Friday, August 20, 2010

Stereoscopic Viewing and Reunion

Here I am, still kicking. I know it's been a long time. I want to tell you about this great new book I bought, A Village Lost and Found, by Brian May and Elena Vidal.
When I was a girl, my cousins and sisters loved to view the stereoscopic slides at my Grandma and Grandpa Anderson 's house. They had an extensive set. Nobody knows what happened to them. Sigh! This book reproduces a series of slides taken in the 1850s by T.R. Williams, one of the first developers of the technique. They are "Scenes in our Village," Hinton Waldrist in England. The book comes boxed with a fold-up stereoscopic viewer. Very cool.

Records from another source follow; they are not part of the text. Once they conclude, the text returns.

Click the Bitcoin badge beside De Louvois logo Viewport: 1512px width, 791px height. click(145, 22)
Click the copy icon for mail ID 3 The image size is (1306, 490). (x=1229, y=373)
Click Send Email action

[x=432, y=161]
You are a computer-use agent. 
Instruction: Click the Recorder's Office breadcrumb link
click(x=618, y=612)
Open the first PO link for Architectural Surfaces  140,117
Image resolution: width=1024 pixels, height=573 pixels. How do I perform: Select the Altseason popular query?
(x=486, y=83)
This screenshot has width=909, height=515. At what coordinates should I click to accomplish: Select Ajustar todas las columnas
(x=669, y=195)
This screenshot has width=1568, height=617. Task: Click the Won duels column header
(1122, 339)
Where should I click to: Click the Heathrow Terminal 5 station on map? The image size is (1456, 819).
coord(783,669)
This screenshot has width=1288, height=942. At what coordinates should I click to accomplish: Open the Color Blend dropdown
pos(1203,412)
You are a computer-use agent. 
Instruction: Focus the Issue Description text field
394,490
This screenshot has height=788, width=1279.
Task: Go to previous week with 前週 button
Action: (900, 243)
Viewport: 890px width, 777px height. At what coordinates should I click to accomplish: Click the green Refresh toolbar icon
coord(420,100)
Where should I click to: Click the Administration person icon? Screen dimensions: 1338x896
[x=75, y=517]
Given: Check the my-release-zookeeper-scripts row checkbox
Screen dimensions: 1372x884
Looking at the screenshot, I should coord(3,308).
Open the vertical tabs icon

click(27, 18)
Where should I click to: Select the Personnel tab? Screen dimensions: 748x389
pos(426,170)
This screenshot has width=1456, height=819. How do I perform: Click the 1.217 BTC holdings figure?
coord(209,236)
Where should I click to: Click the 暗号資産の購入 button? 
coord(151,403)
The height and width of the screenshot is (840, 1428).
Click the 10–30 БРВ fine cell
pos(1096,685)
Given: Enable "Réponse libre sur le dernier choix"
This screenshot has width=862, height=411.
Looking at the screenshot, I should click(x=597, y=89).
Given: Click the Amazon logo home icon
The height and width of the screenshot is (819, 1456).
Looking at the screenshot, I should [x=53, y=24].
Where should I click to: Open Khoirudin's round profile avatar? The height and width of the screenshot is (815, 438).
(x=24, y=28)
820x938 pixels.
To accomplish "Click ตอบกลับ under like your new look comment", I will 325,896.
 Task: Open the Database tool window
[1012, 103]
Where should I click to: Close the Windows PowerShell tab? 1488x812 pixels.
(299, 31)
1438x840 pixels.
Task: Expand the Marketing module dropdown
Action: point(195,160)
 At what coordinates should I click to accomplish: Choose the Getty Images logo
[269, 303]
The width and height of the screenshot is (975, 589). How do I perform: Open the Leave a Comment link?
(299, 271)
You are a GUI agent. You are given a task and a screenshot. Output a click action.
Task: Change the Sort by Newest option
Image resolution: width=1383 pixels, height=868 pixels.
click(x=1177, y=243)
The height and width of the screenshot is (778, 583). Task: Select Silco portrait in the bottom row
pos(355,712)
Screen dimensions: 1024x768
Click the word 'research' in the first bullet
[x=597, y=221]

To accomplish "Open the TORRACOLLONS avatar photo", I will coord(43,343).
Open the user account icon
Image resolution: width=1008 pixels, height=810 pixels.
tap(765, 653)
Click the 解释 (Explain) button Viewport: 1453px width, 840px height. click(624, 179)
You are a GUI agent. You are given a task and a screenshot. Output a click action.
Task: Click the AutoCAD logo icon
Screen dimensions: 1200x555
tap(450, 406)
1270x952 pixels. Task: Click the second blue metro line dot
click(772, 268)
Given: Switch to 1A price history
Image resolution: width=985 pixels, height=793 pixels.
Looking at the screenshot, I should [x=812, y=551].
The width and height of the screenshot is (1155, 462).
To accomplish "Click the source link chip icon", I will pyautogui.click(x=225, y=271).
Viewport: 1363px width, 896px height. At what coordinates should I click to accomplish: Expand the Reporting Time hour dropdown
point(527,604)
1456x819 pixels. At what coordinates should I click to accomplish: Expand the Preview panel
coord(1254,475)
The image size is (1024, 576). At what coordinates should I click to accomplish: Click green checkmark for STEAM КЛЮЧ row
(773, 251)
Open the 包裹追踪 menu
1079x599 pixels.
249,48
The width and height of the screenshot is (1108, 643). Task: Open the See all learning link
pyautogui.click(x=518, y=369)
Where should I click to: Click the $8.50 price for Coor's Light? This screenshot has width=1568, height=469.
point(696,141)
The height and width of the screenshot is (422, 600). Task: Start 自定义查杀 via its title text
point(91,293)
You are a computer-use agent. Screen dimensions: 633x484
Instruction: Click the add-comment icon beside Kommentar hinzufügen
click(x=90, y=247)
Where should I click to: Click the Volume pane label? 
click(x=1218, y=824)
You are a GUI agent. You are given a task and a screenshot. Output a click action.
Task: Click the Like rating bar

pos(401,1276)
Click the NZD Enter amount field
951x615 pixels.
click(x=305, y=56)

Another reason I've been lax in blogging, is I've been busy as registrar for the Mendenhall Family Association reunion 2010 in Mendenhall, Pennsylvania. My great-grandmother was Sarah Ann Mendenhall Mount. I spent the 90s doing a lot of genealogical research and I have attended all five of the Association reunions since 1996. The immigrant Mendenhalls were four Quaker siblings, John, Benjamin, Mary and Margery who came from Wiltshire, England, in the early 1680s. John and Benjamin bought land directly from William Penn or from speculators who did and didn't immigrate. I'm descended from John. In the picture above, I am standing in front of the house in Caln township, Pennsylvania, that was built about 1714 by John's son Aaron, my sixth-great grandfather.
We had good weather, except it was hot, for our three days of tours. Mendenhalls were active in the Underground Railroad, and we saw some of the houses used for hiding fugitive slaves, as well as home sites and meeting houses of the early Mendenhalls. Some current owners of the houses allowed us to tour inside. Very generous. They are proud of the history of their homes and have a challenge preserving them while making them comfortable for modern living. They are all made of native stone, contributing to the beauty of the Pennsylvania countryside.